Source information -
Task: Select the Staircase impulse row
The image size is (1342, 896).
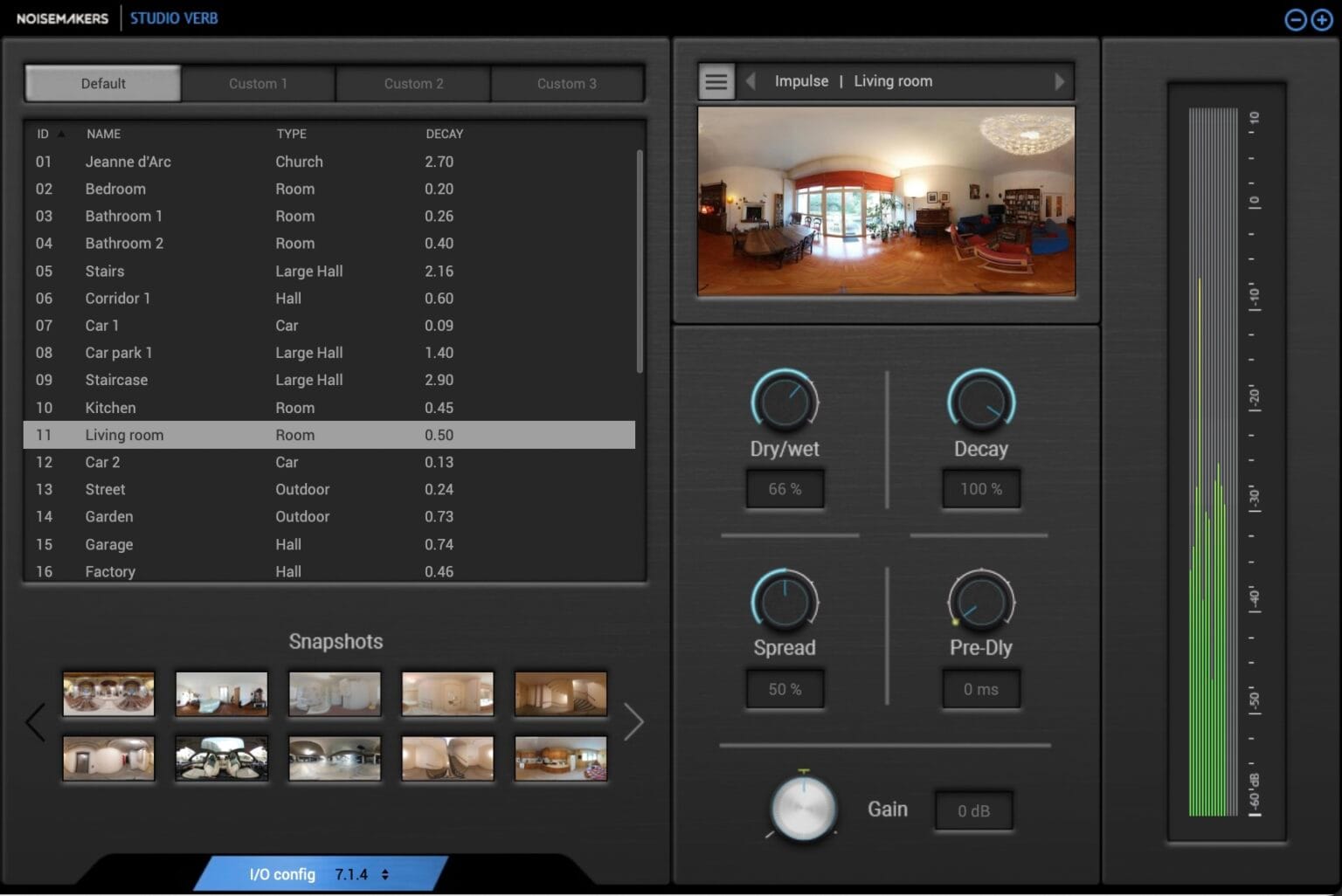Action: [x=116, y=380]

--

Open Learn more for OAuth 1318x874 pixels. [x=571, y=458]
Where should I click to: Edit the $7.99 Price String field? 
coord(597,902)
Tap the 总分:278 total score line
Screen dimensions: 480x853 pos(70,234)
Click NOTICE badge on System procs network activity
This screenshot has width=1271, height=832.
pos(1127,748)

Problem statement - From the data above, return every line from the line that has "Open Learn more" up to and including the line that has "Click NOTICE badge", exactly.

Expected output -
Open Learn more for OAuth 1318x874 pixels. [x=571, y=458]
Where should I click to: Edit the $7.99 Price String field? 
coord(597,902)
Tap the 总分:278 total score line
Screen dimensions: 480x853 pos(70,234)
Click NOTICE badge on System procs network activity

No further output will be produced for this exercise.